Across three years, the Government has on-lent over D7 billion to NAWEC for multiple electricity projects without any risk assessment or repayment plan, violating Section 47(2) of the Public Finance Act.

These loans spanning the Brikama Power Station, Kotu Expansion, Brikama II Generator, and Network Upgrade projects remain largely unpaid.

Auditors repeatedly warned that NAWEC is financially insolvent, and that continued lending distorts national accounts by overstating assets that will never be recovered. Instead of enforcing repayment, the Ministry of Finance even contemplated debt cancellation, which would deepen fiscal losses and set a dangerous precedent.

Misuse of Energy Funds and Weak Oversight

In 2022 and 2023, audit findings show billions more flowing through poorly supervised electricity projects:

• GERMP, ECOWAS Electricity Access, GEAP, and Renewable Energy Projects worth over D45 billion in commitments were riddled with delays and weak oversight.

• Government utility arrears of D138.7 million were wrongly settled from the contingency fund constituting a serious budget violation.

• The audits noted no financial monitoring or repayment performance for energy-sector loans, while new loans continued to be issued.

A Sector in Perpetual Crisis

NAWEC’s financial collapse continues to threaten national fiscal stability. The company’s chronic debt, poor governance, and dependence on bailouts undermine electricity reliability and drain scarce resources. The government’s tolerance of NAWEC’s failures has turned the power sector into a perpetual fiscal black hole.

In Summary

Between 2021 and 2023, the NAO concluded that the energy and electricity sector, especially NAWEC remains one of the largest sources of financial risk to the Gambian state.

• The company is insolvent in practical terms, unable to repay government loans totaling over D7 billion, and reliant on continuous bailouts.

• Major energy infrastructure projects worth tens of billions of dalasi are heavily grant- or loan-dependent but suffer weak oversight, poor repayment, and audit non-compliance.

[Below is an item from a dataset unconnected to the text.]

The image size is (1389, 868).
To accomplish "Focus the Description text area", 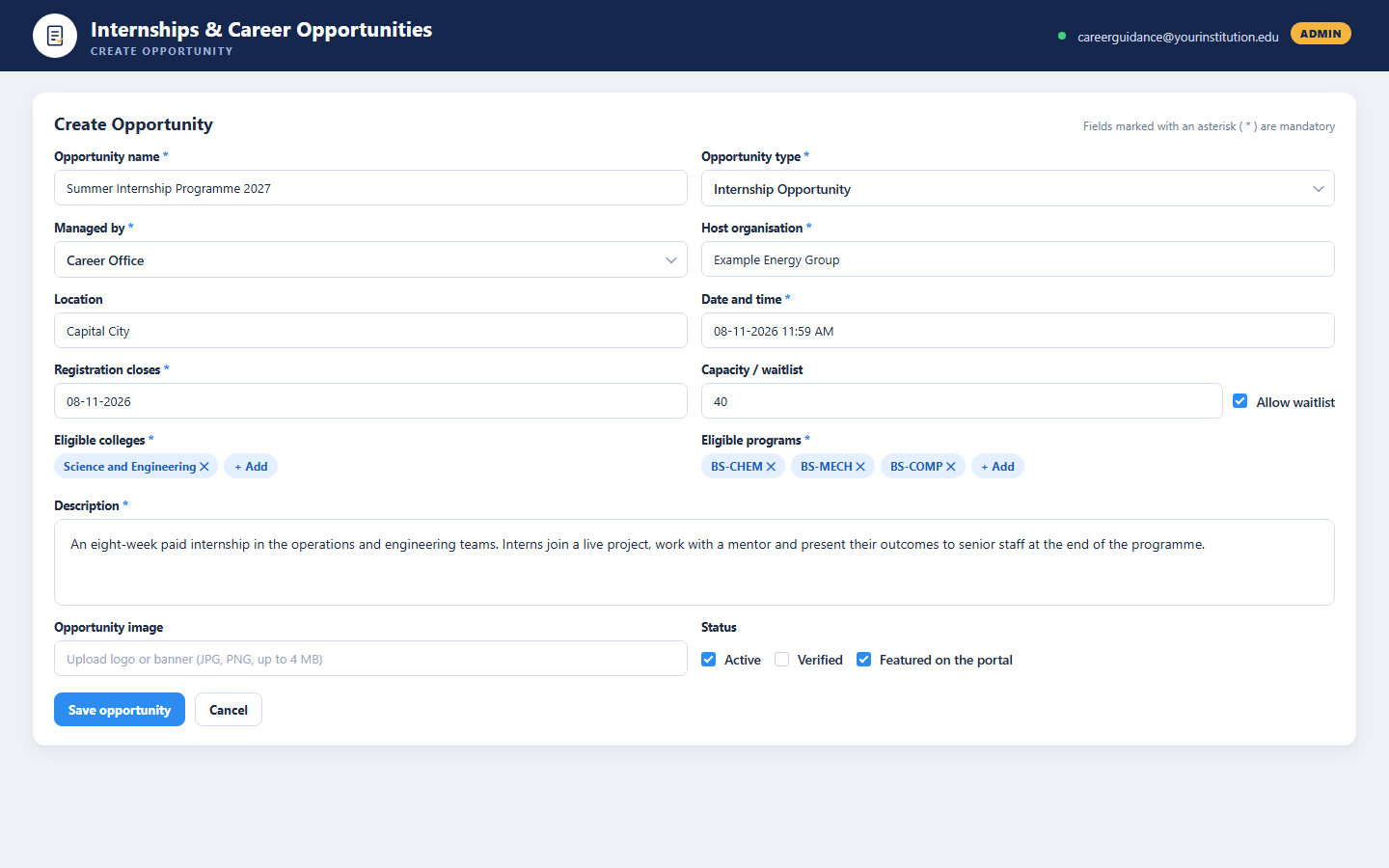I will point(694,562).
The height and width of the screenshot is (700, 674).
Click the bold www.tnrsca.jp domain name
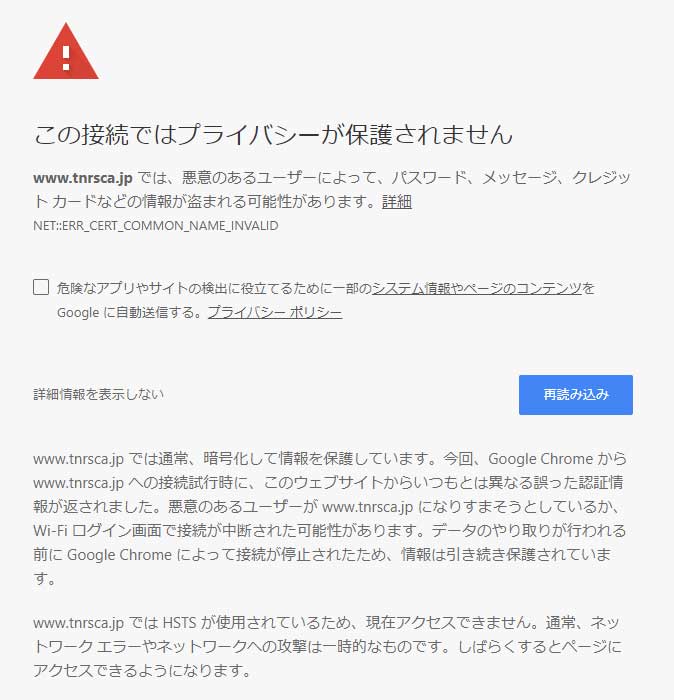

• The sector’s governance crisis now poses a long-term threat to national fiscal stability and reliable power delivery.

Call to Action

We call on the President, the National Assembly, and the Gambia Public Utilities Regulatory Authority (PURA) to act decisively:

1. Audit and publish the full list of NAWEC loans, grants, and arrears since 2017.

2. Suspend new government guarantees or loans to NAWEC until a clear restructuring plan is approved.

3. Hold the Ministry of Finance and NAWEC Board accountable for violations of the Public Finance Act.

4. Implement independent financial and technical audits of all ongoing electricity projects.

Billions of dalasi meant to light homes and power industries have vanished into debt, waste, and mismanagement.

Gambians are paying the price through high tariffs, poor supply, and rising public debt. The bleeding must stop.